**Task set**
• A. In the devotional passage, what is the writer studying during the first year of BSF?
• B. Please say whether each statement agrees with the devotional passage, answering yes or no and quoting the deciding words: (i) The writer spends eight hours at work among many influences. (ii) The lesson about Moses and Jethro took place a few weeks ago. (iii) The quoted verses from Exodus say Moses bowed down and kissed his father-in-law.
• C. Extend the devotional passage on prayer, work and in-laws, beginning right after its final sentence.

2) I need to be in constant prayer about my job and work environment. God has placed me there for a reason, and I spend 8 hours surrounded by a whole host of influences, behaviors and attitudes. Am I going to be influenced, or will I influence others for Christ? Also, my attitude about my job needs to change, with an emphasis on rejoicing in the fact that I have a great job with really good coworkers, instead of being unproductive and lazy and pessimistic.

Psalm 90:17
May the favor of the Lord our God rest upon us;
establish the work of our hands for us—
yes, establish the work of our hands.

3) Right now I am in my first year of BSF and we are studying the life of Moses. During a lesson a few months ago, we learned about Moses taking advice from his father-in-law Jethro. During the lecture that evening, I was hit with a conviction lightning bolt about how I need to not take any of them for granted, and rejoice for the relationships I have with each one. Not every one has healthy, open relationships with their in-laws, and I am so blessed to be able to spend time with each one without the dread or anxiety others may feel at the thought of spending time with their in-laws. I love each one dearly, and I am grateful to have such loving and considerate in-laws.

Exodus 18: 7-8
So Moses went out to meet his father-in-law and bowed down and kissed him. They greeted each other and then went into the tent. Moses told his father-in-law about everything the LORD had done to Pharaoh and the Egyptians for Israel's sake and about all the hardships they had met along the way and how the LORD had saved them.

**Material shown**
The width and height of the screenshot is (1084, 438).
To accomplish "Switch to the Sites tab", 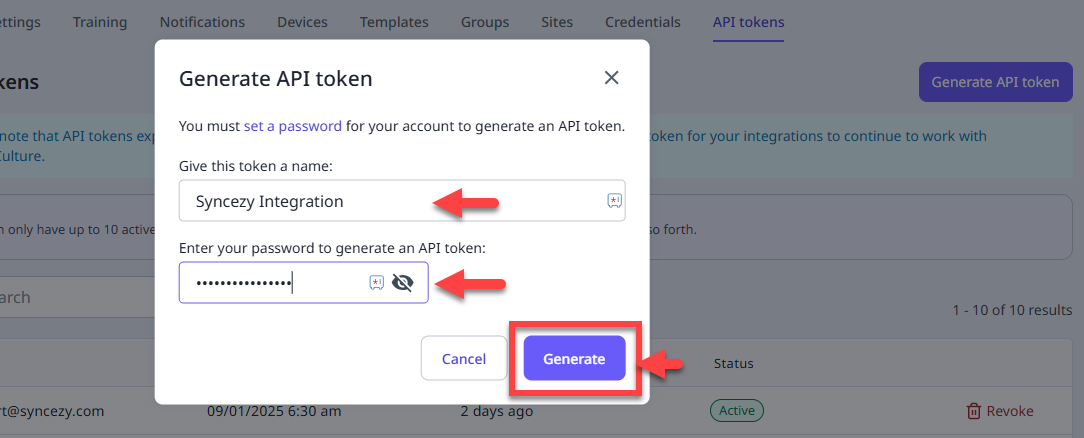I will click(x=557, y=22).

...

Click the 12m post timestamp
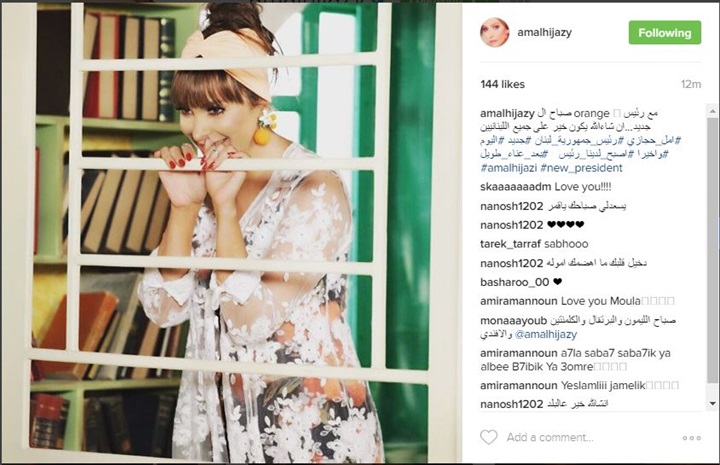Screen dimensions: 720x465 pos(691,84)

==

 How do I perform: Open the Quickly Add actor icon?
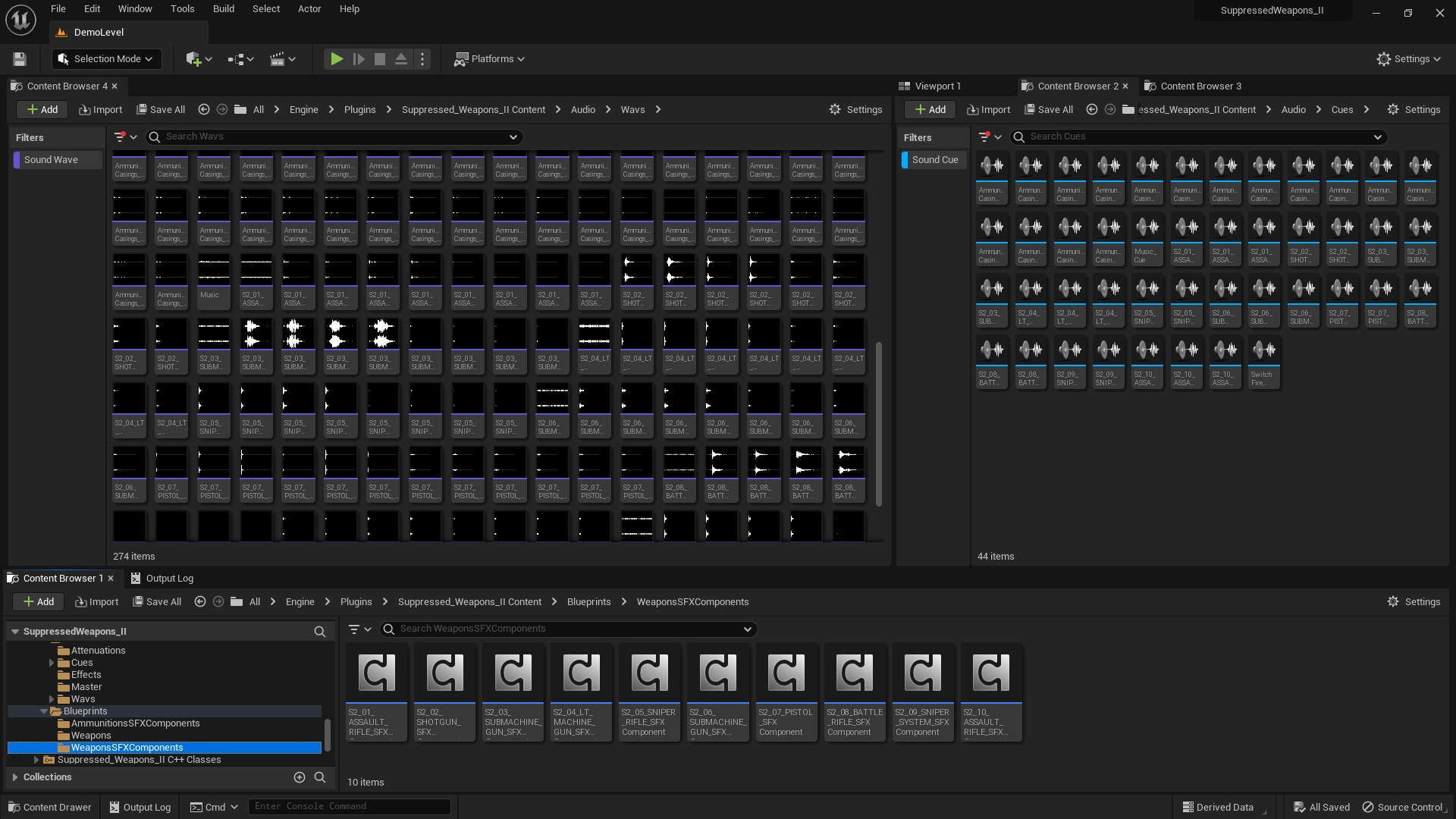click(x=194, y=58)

**Answers to the tasks**
• A. The life of Moses.

• B.
(i) Yes: "I spend 8 hours surrounded by a whole host of influences, behaviors and attitudes"
(ii) No: "During a lesson a few months ago"
(iii) Yes: "bowed down and kissed him"

• C.
4) This one was a doozy for me. I don't know if I have mentioned it before on the blog, but my husband and I have been praying and trying to have children for a while now. Through this time, God has been incredibly and abundantly faithful in keeping me focused on Him and not turning into a fretful, ovulation-obssessed bundle of raw nerves and hysteria. However, during this same time, I too often allow myself to entertain thoughts about how long I am willing to wait for God, and what our other "options" might be. How long is too long to wait on Him? During some quiet time reflection, He spoke very gently to my heart and asked if I was waiting on Him, or if I was waiting on His will and timing only in regards to children. Why aren't I just waiting on Him and seeking His will for my life without conditions or expectations? I cannot make my obedience to him dependent on what He may or may not do for me. I must focus on waiting on and serving Him for who He is, and not for what He can do for me. If I am always waiting on Him for something, then I am setting myself up for certain disappoinment.

Psalm 27:14
Wait for the LORD;
be strong and take heart
and wait for the LORD.

Psalm 130:5
I wait for the LORD, my soul waits,
and in his word I put my hope.

Psalm 25:5
guide me in your truth and teach me,
for you are God my Savior,
and my hope is in you all day long

5) God and I spent some time alone this evening, and at the end of my prayer time, He put this on my heart: He has already spoken directly to us through His word, the Bible. It gives comfort, guidance, peace, truth and so much more, but am I listening to it? I have been told by honest and loving people that I need to work on my listening skills. I tend to be the type that half-listens while thinking of things to say in response. With the Bible, it's no different. Often I pray earnestly to know God better, and to have more of Scripture impressed into my heart. But when it comes to the Bible, too often I half-read while thinking of other things. I live in a country with the greatest access to the Scripture, among the whole span of history, and yet I still don't really delve into it as I should. I don't seek it as a precious jewel, or treat it like the treasure it is. I have access to the living Word of God, spoken and written for you and me, and yet I don't tear into it half as fast as I tear open my latest Entertainment Weekly or other magazines. Blech! Woe is me, not just for my unclean lips, but for my unclean eyes, desiring so many things before I desire time with the precious Word of God!

Good night.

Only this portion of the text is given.